§ **REQUIRED WORK**:
Show every line of the items that contains the string "icon". Case counts.
• • • • • • •
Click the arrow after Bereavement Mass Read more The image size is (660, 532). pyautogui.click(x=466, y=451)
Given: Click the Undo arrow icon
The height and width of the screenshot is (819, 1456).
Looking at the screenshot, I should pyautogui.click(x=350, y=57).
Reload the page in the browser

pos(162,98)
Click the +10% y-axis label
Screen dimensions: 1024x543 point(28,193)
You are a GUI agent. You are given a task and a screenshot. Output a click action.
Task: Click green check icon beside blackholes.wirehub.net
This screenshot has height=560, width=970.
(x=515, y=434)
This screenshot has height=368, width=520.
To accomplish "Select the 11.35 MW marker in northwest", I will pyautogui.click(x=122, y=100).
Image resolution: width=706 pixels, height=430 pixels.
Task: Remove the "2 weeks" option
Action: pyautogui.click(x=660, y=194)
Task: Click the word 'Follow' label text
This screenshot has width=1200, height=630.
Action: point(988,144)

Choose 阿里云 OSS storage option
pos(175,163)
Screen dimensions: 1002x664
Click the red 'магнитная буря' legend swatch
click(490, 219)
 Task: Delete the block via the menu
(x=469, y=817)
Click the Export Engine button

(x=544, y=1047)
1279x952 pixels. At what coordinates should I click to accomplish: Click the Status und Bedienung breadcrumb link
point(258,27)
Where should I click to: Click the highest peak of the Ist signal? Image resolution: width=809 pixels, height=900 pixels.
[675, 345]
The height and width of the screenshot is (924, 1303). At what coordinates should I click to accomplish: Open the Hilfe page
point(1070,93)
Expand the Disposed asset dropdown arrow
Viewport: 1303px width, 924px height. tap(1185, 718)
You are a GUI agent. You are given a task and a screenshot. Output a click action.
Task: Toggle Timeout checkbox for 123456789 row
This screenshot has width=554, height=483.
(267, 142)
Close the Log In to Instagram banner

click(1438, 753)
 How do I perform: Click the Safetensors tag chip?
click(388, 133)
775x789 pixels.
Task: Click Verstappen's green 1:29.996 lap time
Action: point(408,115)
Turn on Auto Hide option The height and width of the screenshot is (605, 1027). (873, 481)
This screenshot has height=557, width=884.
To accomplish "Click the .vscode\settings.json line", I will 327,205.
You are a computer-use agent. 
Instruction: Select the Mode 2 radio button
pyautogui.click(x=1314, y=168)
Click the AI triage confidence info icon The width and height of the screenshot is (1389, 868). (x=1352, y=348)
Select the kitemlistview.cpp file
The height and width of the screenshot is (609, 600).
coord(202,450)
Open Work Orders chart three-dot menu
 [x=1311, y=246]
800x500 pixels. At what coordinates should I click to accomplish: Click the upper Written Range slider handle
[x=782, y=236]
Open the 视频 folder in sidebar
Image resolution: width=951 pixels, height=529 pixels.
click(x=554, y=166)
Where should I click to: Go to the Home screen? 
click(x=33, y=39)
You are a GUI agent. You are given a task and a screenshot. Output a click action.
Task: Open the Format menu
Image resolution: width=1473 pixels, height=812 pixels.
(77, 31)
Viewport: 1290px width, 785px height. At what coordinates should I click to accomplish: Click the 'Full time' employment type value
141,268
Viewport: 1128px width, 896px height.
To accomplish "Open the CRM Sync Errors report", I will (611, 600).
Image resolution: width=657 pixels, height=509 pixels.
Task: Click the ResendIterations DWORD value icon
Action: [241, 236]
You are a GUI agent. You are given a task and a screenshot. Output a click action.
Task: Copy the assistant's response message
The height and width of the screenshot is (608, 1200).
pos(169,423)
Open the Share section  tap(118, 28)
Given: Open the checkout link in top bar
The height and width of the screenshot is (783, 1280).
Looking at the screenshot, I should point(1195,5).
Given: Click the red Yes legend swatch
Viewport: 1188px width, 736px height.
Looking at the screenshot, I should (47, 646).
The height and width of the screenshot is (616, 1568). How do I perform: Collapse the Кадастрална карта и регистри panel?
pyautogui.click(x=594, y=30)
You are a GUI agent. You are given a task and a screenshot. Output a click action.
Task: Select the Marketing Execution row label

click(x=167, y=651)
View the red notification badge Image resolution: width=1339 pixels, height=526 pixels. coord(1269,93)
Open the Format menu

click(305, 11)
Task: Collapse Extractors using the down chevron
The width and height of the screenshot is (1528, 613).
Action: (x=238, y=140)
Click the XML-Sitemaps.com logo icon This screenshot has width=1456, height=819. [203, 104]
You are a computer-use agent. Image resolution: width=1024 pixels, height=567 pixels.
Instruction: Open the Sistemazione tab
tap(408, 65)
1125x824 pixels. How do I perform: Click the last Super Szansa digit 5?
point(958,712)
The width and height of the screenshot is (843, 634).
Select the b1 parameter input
• • • • • • •
§ **TASK RESULT**:
Given: Click the Undo arrow icon
Task: Click green check icon beside blackholes.wirehub.net
Click the AI triage confidence info icon The width and height of the screenshot is (1389, 868). (x=1352, y=348)
Task: Click the ResendIterations DWORD value icon
Click the XML-Sitemaps.com logo icon This screenshot has width=1456, height=819. [203, 104]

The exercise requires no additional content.